= William Master (author) =

English divine and writer

William Master (1627–1684) was an English divine and writer. He was the son of the politician Sir William Master and the brother of John Master.

==Life==
He was the second son of Sir William Master, knt., of Cirencester, Gloucestershire, and of his wife Alice, daughter of Edward Eastcourt of Salisbury. He was born at Cirencester, and baptised on 7 September 1627. He matriculated at Christ Church, Oxford, on 2 April 1647, graduated B.A. on 7 November 1650, by order of the parliamentary visitors of the university, was admitted bachelor-fellow of Merton College in 1651, and was M.A. on 19 November 1652. Soon after he became vicar of Preston, Cotswold, where his father was patron; while there, on Ascension day 1658, he performed the ceremony of marriage between George Bull and Bridget, daughter of Alexander Gregory, incumbent of Cirencester, according to the form prescribed in the Book of Common Prayer, although that usage was forbidden under penalty at the time.

Master was admitted rector of Woodford, Essex on 13 February 1661, was prebendary of Chamberlainwood in St Paul's Cathedral from 17 July 1663 till 1666, and was admitted to that of Cadington Major on 14 February 1667. For a year, from 3 July 1666, he was rector of Southchurch, Essex, and from 29 April 1671 till his death rector of St Vedast, Foster Lane, London, with the church of St Michael Quern.

Master died in London, and was buried in the chancel of Woodford Church on 6 September 1684.

==Works==
Under the pseudonym of "A Student in Theologie" Master published Λόγος Εὔκαιροι, Essayes and Observations, Theologicall and Morall.

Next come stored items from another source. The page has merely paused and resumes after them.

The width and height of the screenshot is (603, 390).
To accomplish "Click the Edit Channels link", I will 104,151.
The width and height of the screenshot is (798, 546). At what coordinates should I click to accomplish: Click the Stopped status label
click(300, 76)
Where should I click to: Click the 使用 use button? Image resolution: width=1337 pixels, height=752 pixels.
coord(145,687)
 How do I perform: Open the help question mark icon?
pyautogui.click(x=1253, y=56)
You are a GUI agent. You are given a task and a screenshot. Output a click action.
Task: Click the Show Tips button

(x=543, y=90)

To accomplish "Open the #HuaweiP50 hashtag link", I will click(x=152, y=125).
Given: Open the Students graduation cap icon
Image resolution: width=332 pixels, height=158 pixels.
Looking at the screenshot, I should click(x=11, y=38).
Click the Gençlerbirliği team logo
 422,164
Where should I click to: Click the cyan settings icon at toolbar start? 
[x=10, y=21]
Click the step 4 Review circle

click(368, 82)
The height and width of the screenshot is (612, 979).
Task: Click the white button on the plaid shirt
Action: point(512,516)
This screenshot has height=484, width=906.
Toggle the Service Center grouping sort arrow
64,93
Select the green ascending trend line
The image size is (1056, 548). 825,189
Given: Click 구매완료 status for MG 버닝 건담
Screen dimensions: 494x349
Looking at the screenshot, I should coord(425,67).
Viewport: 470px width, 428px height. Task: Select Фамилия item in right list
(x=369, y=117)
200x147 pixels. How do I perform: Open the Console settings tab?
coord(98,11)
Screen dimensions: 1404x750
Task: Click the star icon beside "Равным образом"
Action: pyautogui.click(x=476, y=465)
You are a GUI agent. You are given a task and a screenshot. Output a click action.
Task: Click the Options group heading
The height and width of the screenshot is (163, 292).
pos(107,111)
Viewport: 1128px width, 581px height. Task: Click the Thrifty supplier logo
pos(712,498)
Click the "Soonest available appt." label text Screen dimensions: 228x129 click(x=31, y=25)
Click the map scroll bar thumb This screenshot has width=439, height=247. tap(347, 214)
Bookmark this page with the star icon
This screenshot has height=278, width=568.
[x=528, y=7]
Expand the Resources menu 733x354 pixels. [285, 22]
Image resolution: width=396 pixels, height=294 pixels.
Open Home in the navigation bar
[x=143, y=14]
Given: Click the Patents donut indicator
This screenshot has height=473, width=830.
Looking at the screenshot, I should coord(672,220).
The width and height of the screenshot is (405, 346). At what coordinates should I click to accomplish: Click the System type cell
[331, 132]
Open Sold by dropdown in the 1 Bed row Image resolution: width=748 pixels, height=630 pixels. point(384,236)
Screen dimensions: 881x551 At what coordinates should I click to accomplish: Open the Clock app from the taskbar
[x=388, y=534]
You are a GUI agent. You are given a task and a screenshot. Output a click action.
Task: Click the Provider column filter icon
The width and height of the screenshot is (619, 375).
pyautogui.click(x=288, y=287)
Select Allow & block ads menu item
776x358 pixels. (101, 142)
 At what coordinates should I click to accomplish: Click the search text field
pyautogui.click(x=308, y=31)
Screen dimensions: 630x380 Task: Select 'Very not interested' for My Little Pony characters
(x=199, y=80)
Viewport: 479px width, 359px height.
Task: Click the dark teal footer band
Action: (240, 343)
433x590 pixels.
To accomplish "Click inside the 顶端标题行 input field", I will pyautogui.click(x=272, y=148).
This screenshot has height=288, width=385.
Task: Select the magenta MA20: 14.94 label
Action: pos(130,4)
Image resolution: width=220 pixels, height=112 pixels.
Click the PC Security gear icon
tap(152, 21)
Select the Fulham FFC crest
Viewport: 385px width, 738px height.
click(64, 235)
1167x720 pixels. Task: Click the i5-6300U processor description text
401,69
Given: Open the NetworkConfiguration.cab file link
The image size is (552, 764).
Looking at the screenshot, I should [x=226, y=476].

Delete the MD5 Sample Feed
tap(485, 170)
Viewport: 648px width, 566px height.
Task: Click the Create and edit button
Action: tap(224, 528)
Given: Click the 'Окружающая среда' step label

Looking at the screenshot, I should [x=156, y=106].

Wherein many of the Humours and Diseases of the Age are Discovered, to which was added Drops of Myrrhe, or Meditations and Prayers, fitted to Divers of the preceding Arguments, London, 1654. Morality is combined with an easy style.

==Family==
Master married at Woodford, on 18 May 1665, Susanna, daughter of the Rev. Job Yate, rector of Rodmarton in Gloucestershire. At the time of his death his three children, Richard, Thomas, and Elizabeth, were all under age. He left landed property in Essex, in Wiltshire, and at Preston, near Cirencester. His grandson William, son of his eldest son Richard, baptised in December 1715, was educated at Winchester College, and became fellow of New College, Oxford, in 1736.